De nos jours, deux salaires sont indispensables, mais le fait que les femmes travaillent est perçu comme une menace pour l’équilibre familial. Ce n’est pas pour rien si la femme est toujours définie «le pilier du foyer», mais aujourd’hui, la carrière prend davantage d’importance, ce qui explique en partie la perte des valeurs d’autrefois.
Cosmos n’est pas né d’une idée personnelle, mais de la force d’un lien, de la capacité d’y croire ensemble. Nous avons construit quelque chose de grand, nourri par l’amour.
Il est évident que ceux qui pensent ainsi n’ont pas eu le privilège de rencontrer des femmes comme Serena et Delia, qui croient profondément à la valeur de la famille et ont su y puiser l’énergie et la passion ayant donné naissance à Cosmos. C’est une histoire de famille, de tradition et de réussite entrepreneuriale, qui prouve, sans l’ombre d’un doute, qu’une femme peut rester le pilier du foyer tout en atteignant mille objectifs dans sa vie. Car lorsque l’amour est aux commandes, rien de ce qui est essentiel ne se perd.

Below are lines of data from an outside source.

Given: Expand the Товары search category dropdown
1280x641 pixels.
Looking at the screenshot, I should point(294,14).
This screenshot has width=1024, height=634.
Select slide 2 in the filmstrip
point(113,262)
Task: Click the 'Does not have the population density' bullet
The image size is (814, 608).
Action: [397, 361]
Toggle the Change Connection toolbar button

Cosmos : de quoi s’agit-il?
Cosmos est un projet qui réinvente et remet au goût du jour l’artisanat d’un des objets les plus emblématiques de la tradition napolitaine : la corne porte-bonheur. Située dans le quartier historique de San Gregorio Armeno, célèbre dans le monde entier pour sa longue tradition de l’art de la crèche, l’entreprise maintient une gestion familiale qui allie respect de la tradition et innovation en matière de design et de marché.

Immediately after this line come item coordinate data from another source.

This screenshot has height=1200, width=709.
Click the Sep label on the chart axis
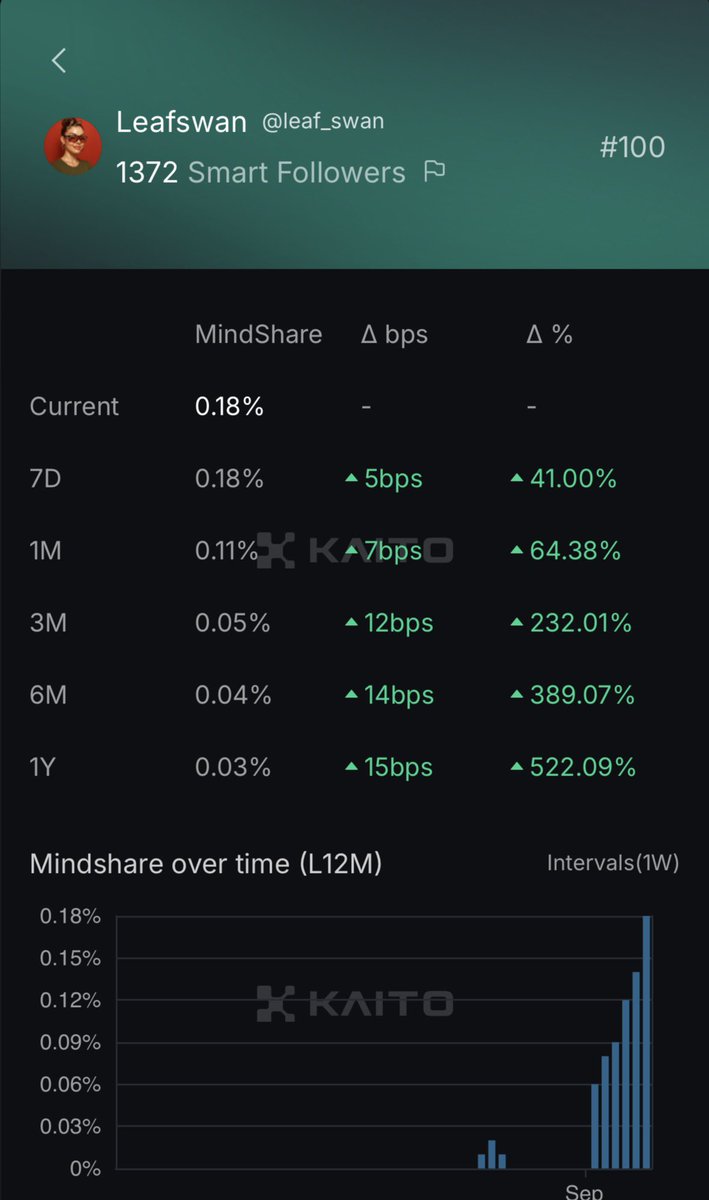point(584,1191)
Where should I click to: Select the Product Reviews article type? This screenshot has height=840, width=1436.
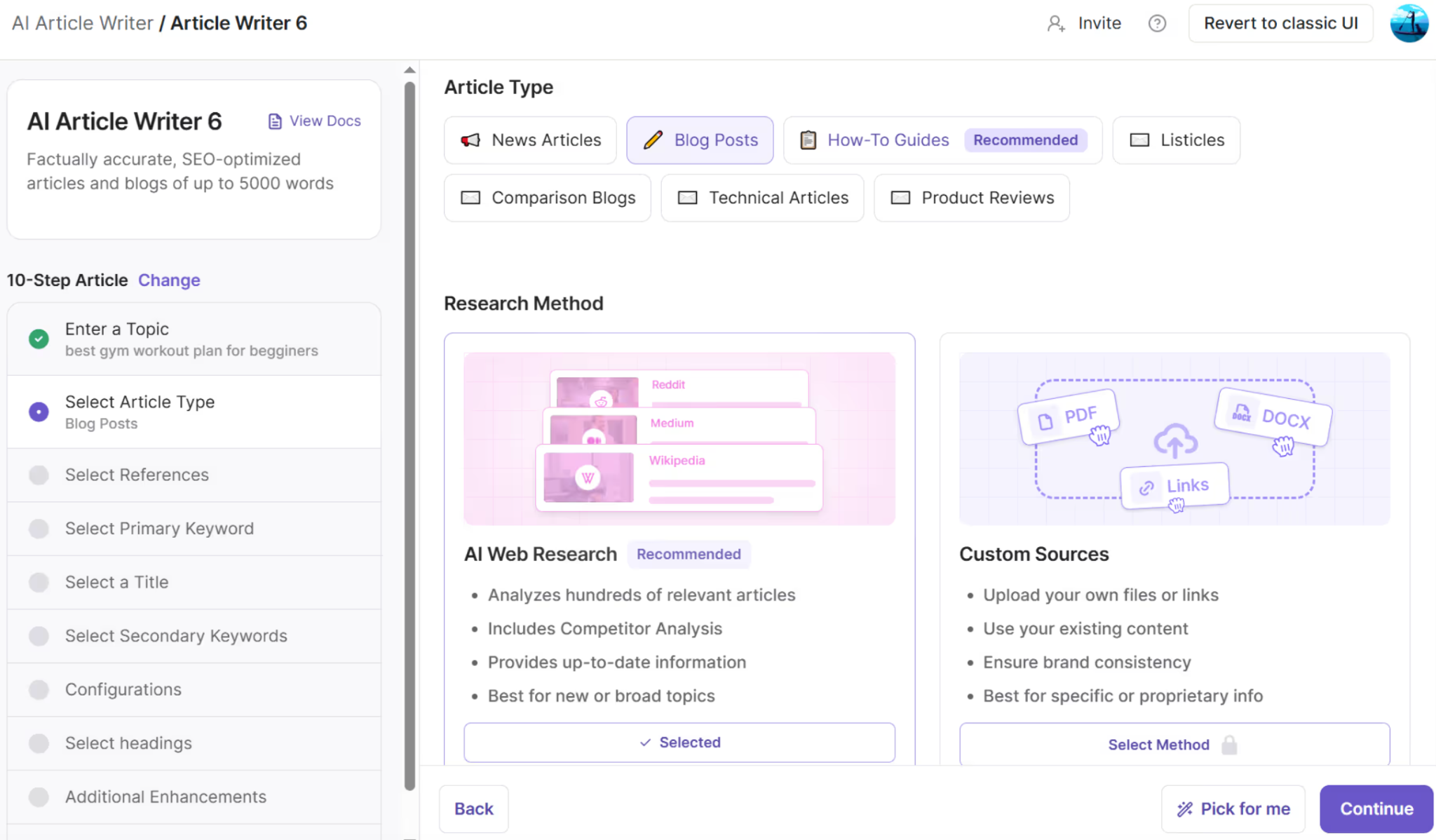click(x=971, y=198)
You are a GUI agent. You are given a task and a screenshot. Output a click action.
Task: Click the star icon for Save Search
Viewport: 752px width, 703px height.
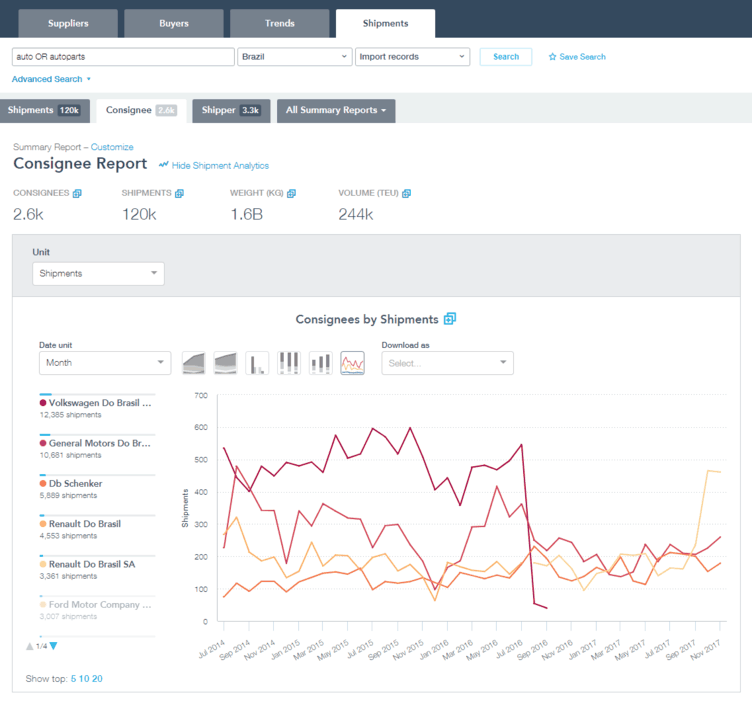tap(553, 57)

Leurs cornes faites main et la passion avec laquelle elles les décrivent permettent de perpétuer et de moderniser l’art populaire napolitain. À cela s’ajoute une vision du travail comme moyen de développement personnel, qui met en lumière une perspective bienveillante du monde.
Nous avons eu la chance inouïe de voir notre père et notre mère vivre un véritable amour. C’est là le vrai moteur de tout : l’amour pour la famille et pour tout ce que l’on fait pour elle.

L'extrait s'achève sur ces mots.